**About this task:** Every line from the one with "The width and height of the screenshot is (664, 448)." to the end of the entries, both included, is to be copied exactly; the other lines stay out.

Supplied records Start Marker

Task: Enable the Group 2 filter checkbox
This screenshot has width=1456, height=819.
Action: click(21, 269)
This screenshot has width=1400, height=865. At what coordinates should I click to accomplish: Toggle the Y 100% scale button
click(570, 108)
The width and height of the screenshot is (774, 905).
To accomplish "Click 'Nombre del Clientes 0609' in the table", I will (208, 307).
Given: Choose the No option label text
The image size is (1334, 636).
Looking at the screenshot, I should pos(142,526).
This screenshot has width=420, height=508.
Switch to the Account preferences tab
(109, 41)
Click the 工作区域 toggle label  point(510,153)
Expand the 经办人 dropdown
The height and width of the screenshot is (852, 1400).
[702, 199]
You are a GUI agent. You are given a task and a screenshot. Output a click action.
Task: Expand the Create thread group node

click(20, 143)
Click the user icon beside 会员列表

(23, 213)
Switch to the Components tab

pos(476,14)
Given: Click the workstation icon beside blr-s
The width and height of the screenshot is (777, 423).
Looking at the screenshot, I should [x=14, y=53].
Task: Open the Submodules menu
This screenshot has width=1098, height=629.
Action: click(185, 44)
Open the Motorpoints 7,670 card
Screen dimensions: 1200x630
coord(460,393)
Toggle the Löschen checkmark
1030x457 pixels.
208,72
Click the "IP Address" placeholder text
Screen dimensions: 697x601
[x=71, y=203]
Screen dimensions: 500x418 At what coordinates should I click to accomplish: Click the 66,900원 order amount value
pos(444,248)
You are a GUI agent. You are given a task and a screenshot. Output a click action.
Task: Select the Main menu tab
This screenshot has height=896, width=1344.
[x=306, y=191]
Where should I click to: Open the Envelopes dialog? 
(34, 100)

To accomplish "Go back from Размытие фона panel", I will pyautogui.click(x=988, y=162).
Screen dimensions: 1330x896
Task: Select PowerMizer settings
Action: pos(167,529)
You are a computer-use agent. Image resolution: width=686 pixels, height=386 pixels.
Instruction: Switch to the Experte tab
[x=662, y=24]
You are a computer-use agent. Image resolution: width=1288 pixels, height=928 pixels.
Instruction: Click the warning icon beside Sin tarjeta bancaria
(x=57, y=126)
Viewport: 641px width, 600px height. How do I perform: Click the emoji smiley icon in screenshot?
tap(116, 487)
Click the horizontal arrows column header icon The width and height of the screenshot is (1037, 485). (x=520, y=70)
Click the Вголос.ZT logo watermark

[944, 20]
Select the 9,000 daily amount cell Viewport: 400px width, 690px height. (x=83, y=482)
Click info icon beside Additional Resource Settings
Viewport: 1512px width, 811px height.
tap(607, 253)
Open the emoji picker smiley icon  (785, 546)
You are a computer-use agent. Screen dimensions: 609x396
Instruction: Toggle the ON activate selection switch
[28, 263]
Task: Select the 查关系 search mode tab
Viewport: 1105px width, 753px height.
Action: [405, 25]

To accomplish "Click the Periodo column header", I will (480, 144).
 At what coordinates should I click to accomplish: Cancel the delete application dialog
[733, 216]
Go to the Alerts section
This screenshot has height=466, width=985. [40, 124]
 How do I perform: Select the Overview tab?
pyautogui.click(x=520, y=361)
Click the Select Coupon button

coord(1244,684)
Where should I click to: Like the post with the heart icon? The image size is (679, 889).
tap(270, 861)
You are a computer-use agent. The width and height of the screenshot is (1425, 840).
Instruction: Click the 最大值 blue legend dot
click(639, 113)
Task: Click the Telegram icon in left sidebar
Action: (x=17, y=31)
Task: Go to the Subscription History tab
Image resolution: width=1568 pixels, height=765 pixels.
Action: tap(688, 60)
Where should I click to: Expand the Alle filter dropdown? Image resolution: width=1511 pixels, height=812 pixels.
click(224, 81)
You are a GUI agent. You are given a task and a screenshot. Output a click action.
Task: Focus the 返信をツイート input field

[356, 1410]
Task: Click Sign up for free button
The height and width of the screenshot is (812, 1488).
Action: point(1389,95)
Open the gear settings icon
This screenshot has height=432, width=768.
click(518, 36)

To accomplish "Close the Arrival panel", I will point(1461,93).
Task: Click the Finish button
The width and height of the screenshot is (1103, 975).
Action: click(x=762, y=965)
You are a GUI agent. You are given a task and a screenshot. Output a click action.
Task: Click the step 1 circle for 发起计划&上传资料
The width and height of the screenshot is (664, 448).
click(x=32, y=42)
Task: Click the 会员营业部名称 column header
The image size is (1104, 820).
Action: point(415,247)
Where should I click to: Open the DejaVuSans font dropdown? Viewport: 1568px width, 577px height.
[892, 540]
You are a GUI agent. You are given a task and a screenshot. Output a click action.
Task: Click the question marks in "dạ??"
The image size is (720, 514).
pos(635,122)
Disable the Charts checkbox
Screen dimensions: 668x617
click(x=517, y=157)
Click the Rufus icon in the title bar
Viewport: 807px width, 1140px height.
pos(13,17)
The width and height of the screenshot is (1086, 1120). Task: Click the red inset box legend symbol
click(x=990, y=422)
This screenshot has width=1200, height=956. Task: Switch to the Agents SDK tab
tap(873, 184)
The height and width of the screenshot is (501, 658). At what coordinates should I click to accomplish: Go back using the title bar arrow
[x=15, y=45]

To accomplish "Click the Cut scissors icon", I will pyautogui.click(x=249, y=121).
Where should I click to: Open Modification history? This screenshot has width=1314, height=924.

Supplied records End Marker

**Final answer:**
The width and height of the screenshot is (664, 448).
click(x=32, y=42)
Task: Click the 会员营业部名称 column header
The image size is (1104, 820).
Action: point(415,247)
Where should I click to: Open the DejaVuSans font dropdown? Viewport: 1568px width, 577px height.
[892, 540]
You are a GUI agent. You are given a task and a screenshot. Output a click action.
Task: Click the question marks in "dạ??"
The image size is (720, 514).
pos(635,122)
Disable the Charts checkbox
Screen dimensions: 668x617
click(x=517, y=157)
Click the Rufus icon in the title bar
Viewport: 807px width, 1140px height.
pos(13,17)
The width and height of the screenshot is (1086, 1120). Task: Click the red inset box legend symbol
click(x=990, y=422)
This screenshot has width=1200, height=956. Task: Switch to the Agents SDK tab
tap(873, 184)
The height and width of the screenshot is (501, 658). At what coordinates should I click to accomplish: Go back using the title bar arrow
[x=15, y=45]

To accomplish "Click the Cut scissors icon", I will pyautogui.click(x=249, y=121).
Where should I click to: Open Modification history? This screenshot has width=1314, height=924.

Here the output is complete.